SUPPLIED DATA.
___

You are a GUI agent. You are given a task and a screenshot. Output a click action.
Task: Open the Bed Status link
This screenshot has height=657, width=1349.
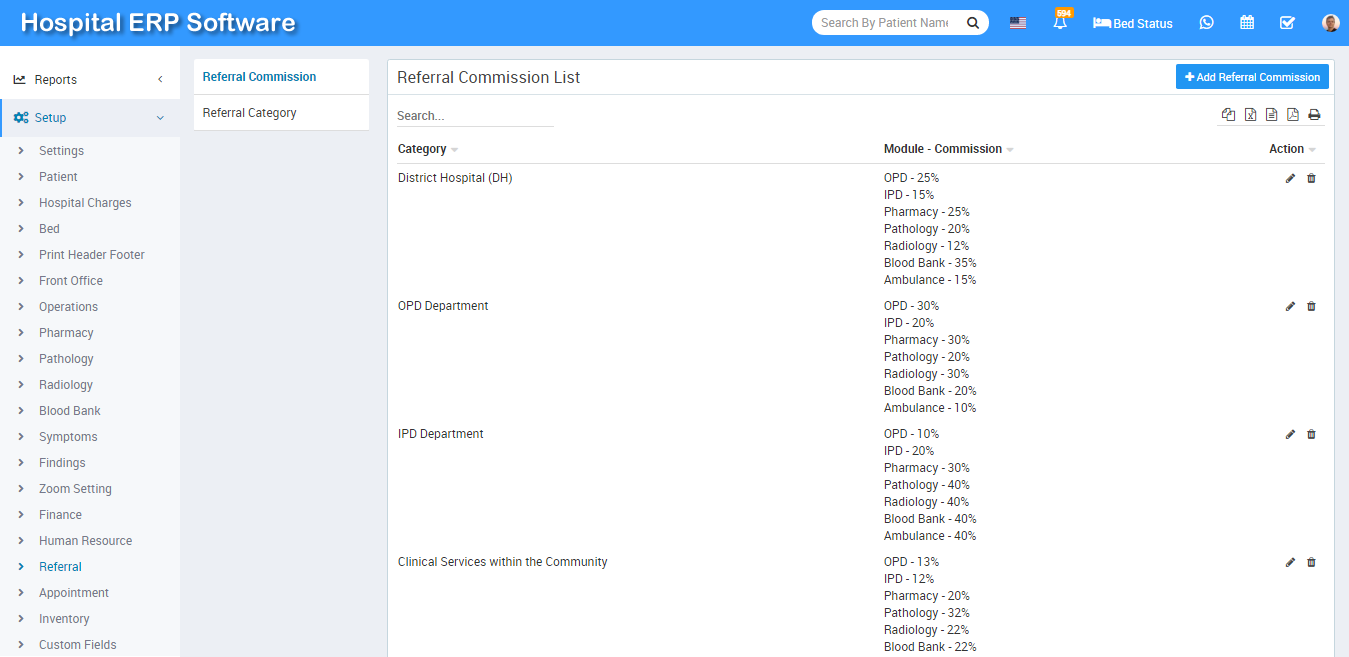pos(1133,23)
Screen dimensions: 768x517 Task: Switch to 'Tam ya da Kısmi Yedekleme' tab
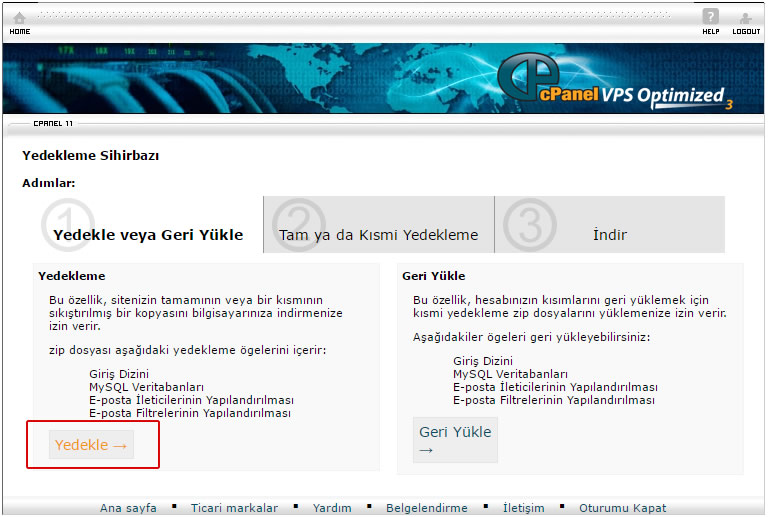[x=378, y=236]
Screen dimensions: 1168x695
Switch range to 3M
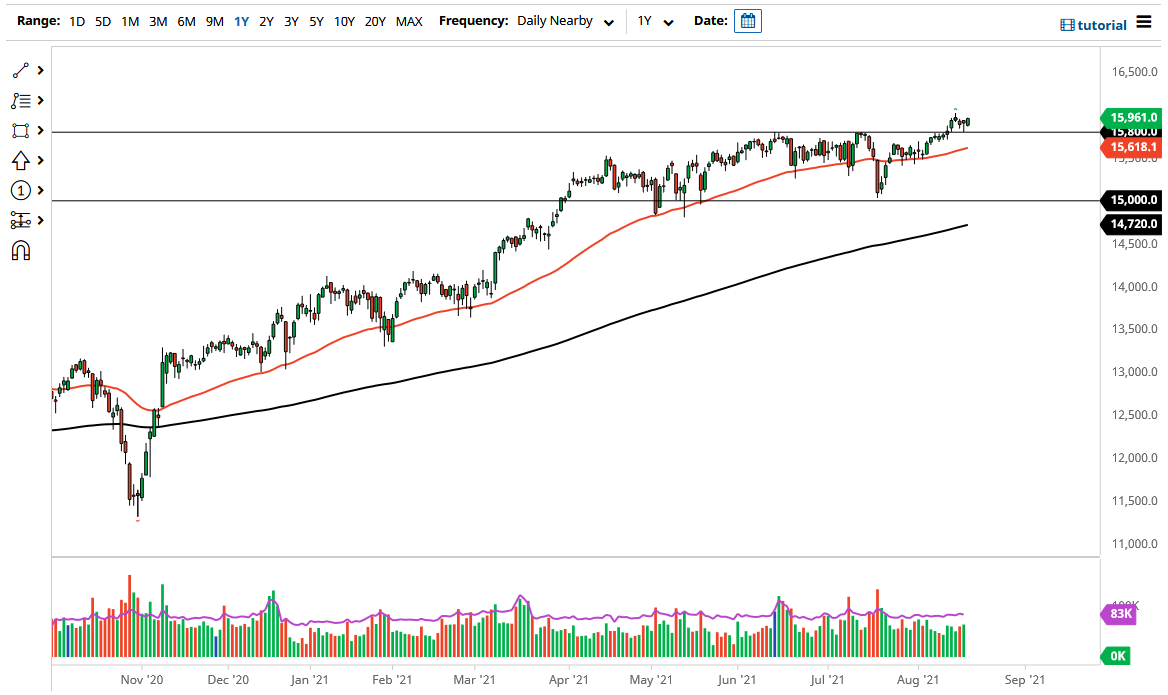click(x=157, y=20)
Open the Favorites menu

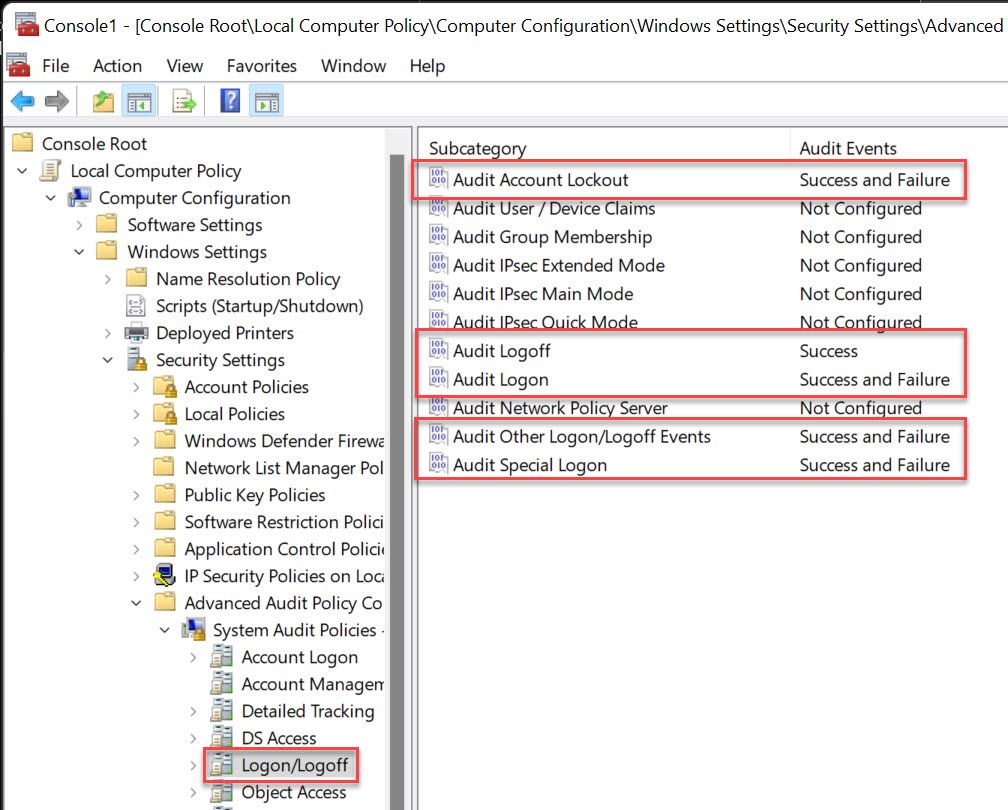click(261, 66)
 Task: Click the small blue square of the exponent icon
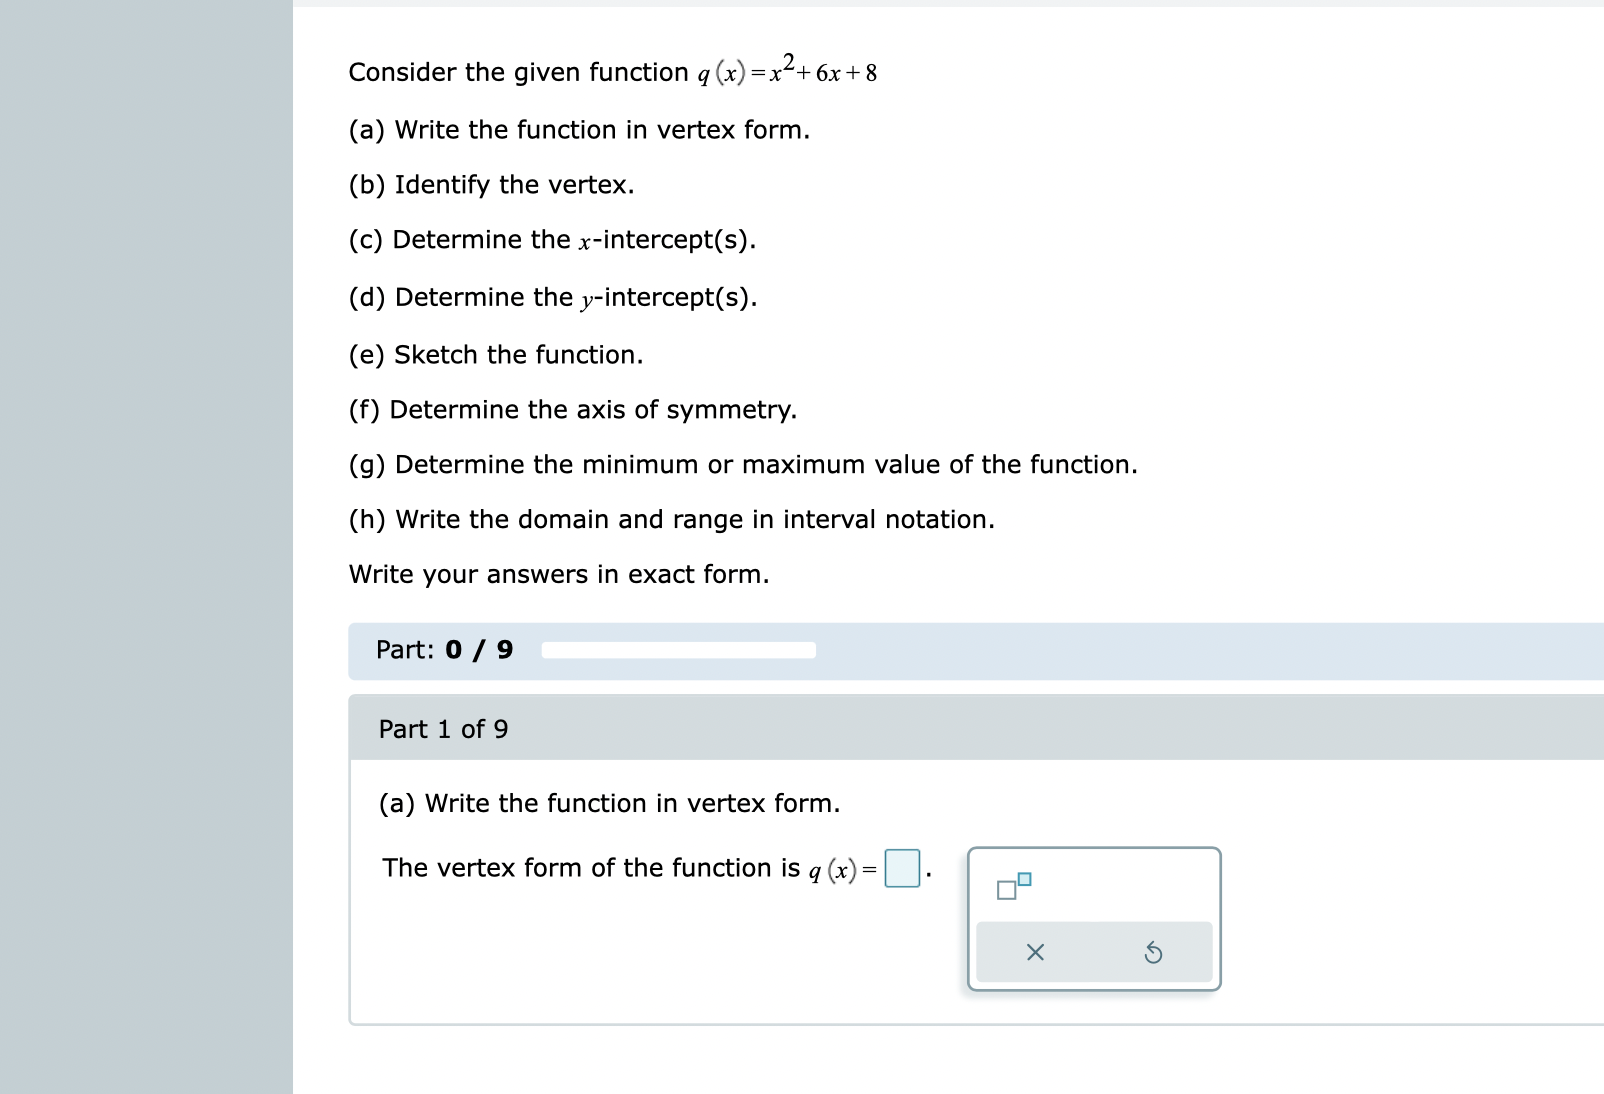[x=1024, y=878]
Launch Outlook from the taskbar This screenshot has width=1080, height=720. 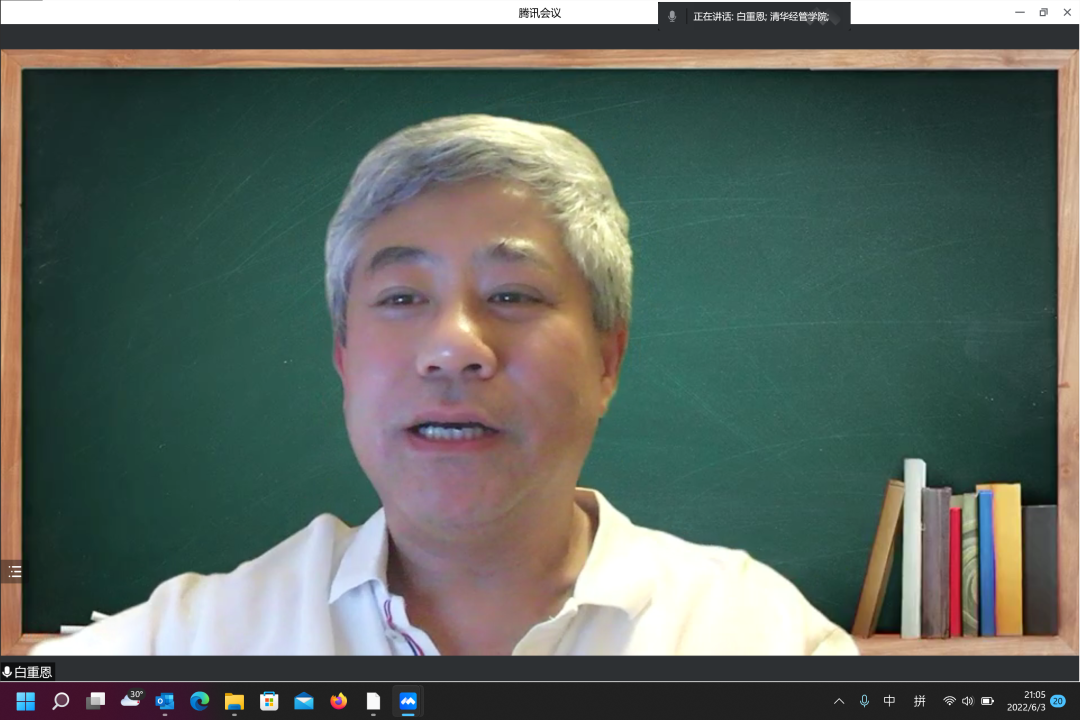[x=165, y=701]
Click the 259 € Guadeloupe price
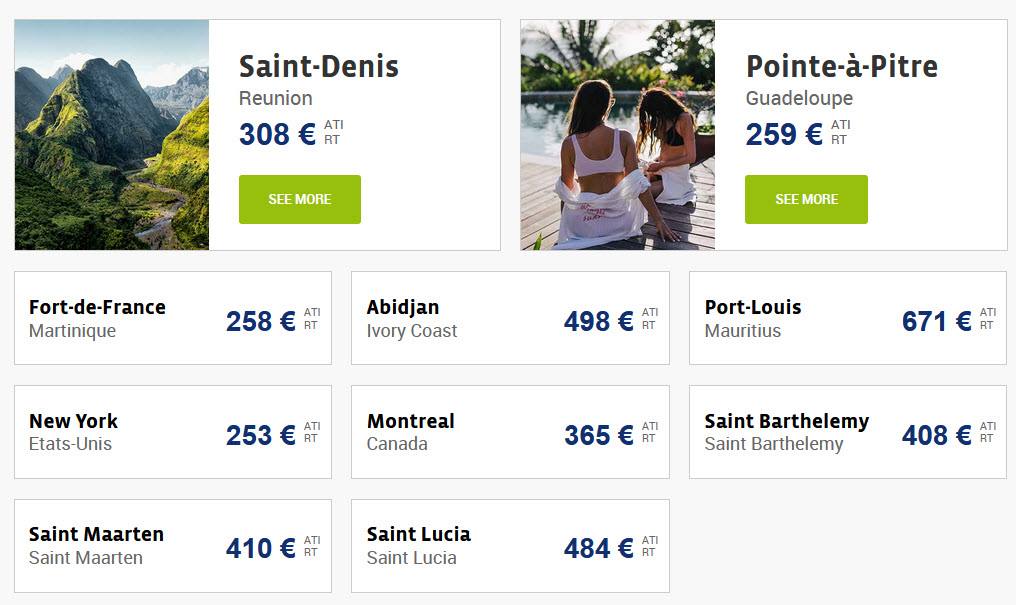Screen dimensions: 1016x605 tap(784, 135)

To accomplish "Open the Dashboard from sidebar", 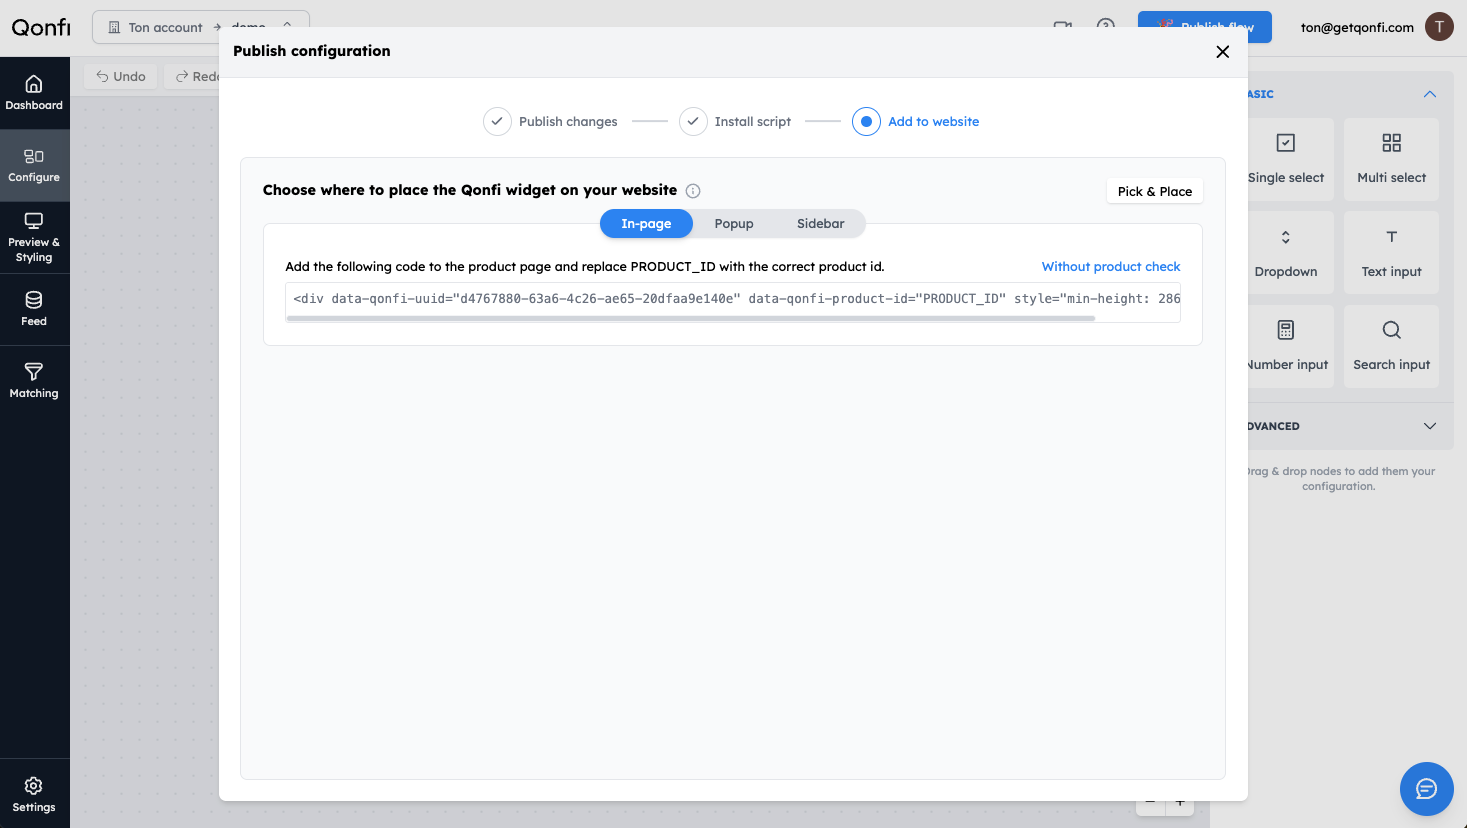I will 34,93.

___

TASK INSTRUCTIONS. The answer should contain only the lines from the beginning of the material above through the line with "Screen dimensions: 1168x695", retyped exactly, with the pictures removed.

COMPLETED EXERCISE.
You are a GUI agent. You are given a task and a screenshot. Output a click action.
Task: Open the Bed Status link
This screenshot has height=657, width=1349.
pos(1133,23)
Screen dimensions: 768x517 Task: Switch to 'Tam ya da Kısmi Yedekleme' tab
[x=378, y=236]
Screen dimensions: 1168x695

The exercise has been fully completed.